Yazılı talimat
"The image size is (1000, 772)." ifadesini içeren satırla başlayıp "Action: [375, 628]" ifadesini içeren satırla biten satırları, iki uç da dahil olmak üzere, kelimesi kelimesine aynen tekrarlayın. Resimleri yanıta almayın.

Verilen bilgiler
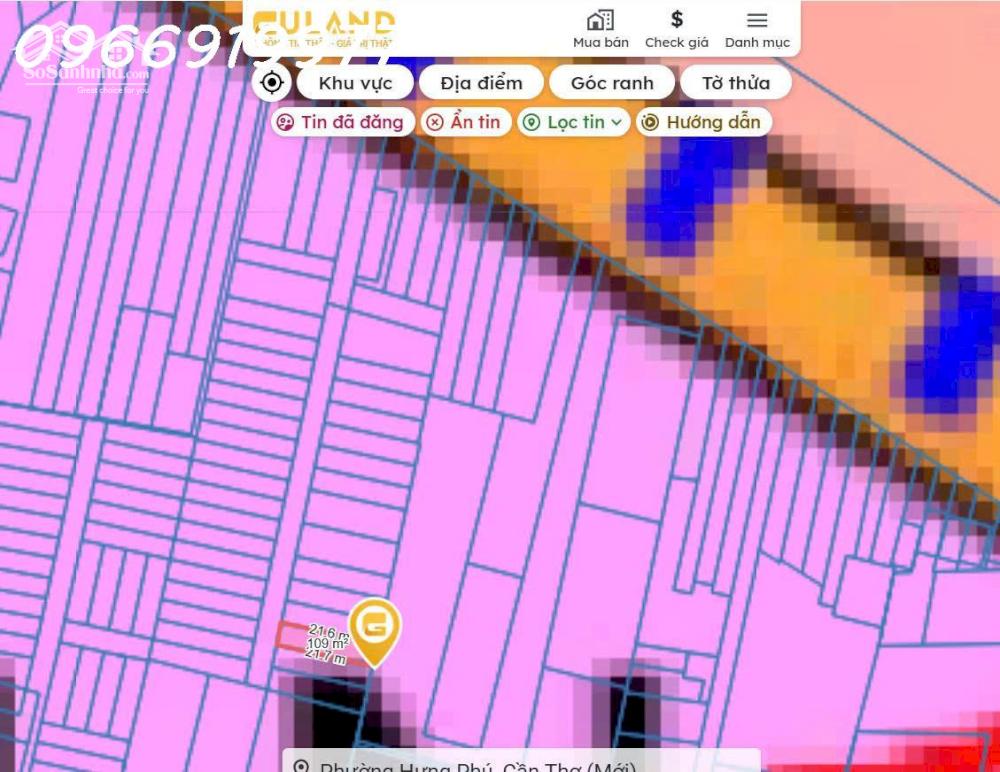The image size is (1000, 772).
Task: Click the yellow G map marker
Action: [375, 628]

...

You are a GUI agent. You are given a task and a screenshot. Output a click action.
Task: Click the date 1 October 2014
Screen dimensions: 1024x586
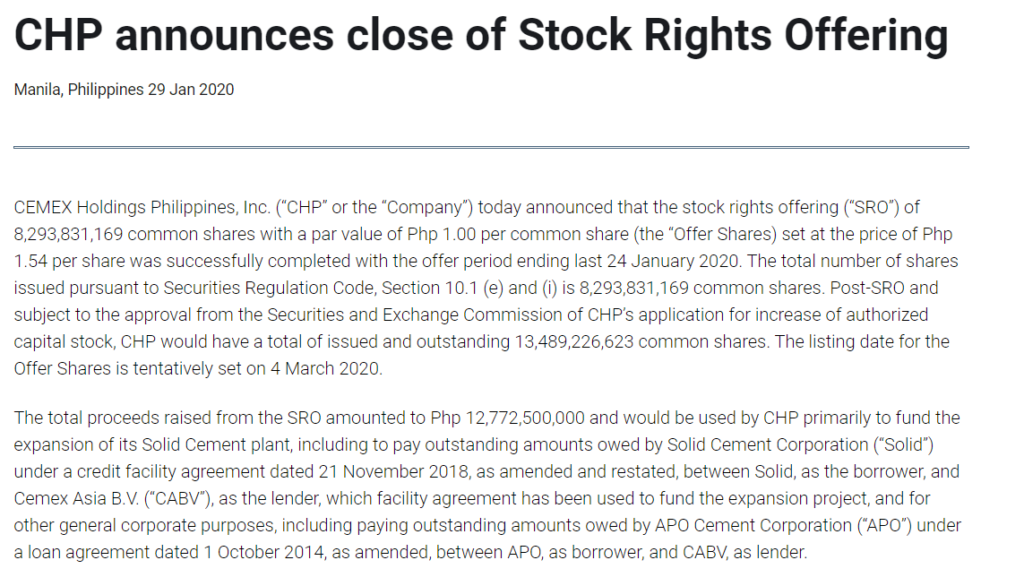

Beklenen yanıt
The image size is (1000, 772).
Task: Click the yellow G map marker
Action: [375, 628]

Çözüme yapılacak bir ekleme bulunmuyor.